Left to right: Maddie Bloomquist, Løsha Baklanov, Lizzy Feng, Spencer Poggemann, Lu Liu
Løsha Baklanov has just completed an MA in Linguistic Theory and Language Description at HSE University in Moscow. He is particularly interested in areal linguistics, and especially language contact in Siberia and circumpolar areas, focusing on the distribution of nominal tense. He intends to work with Jessica Kantarovich on documentation, areal typology, and grammatical semantics.
Maddie Bloomquist earned her BA from Ohio State in 2023 and now returns to us with an MA in Forensic Linguistics from Pennsylvania Western University. Her most recent research is on radio tracers for investigating the neurology of Alzheimer's disease; her honors thesis focused on chatbots at the COSI museum exhibit. She now intends to collaborate with Dan Parker, applying her expertise on neuroimaging to investigate theories of syntactic processing in real time.
Lizzy Feng holds an MA in Applied English Linguistics from The Chinese University of Hong Kong where she did her thesis research on language attitudes and social meaning in the Ningbo-Fenghua region. She also did research involving the sociolinguistic dynamics of English in Hong Kong and helped work on the sub-databank of transcribed verbal communication data for the Sociolinguistic Corpus of Englishes in Hong Kong. Here at Ohio State, she intends to work with Joy Peltier and Kathryn Campbell-Kibler on ethnographic fieldwork and variationist studies.
Lu Liu graduated from UC-Santa Barbera with a double major in Statistics/Data Science and Linguistics. She has conducted research on Cantonese tonal coarticulation, on the role of functional load in historical phoneme mergers, and on the interaction of prosody and memory in American English. She intends to work with Cynthia Clopper to investigate lexical and individual-level factors affecting speech production and perception.
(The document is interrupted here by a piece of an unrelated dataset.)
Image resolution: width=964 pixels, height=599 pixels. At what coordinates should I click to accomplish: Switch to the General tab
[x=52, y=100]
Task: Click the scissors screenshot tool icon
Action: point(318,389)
Spencer Poggemann has just earned his MA in Linguistics from San Diego State University with a thesis titled “Dialectal variation as a variable of Spanish verb inflectional complexity”. He is interested in investigating morphological complexity of different languages and language varieties, especially in Romance languages. He intends to work with Andrea Sims on information-theoretic morphology.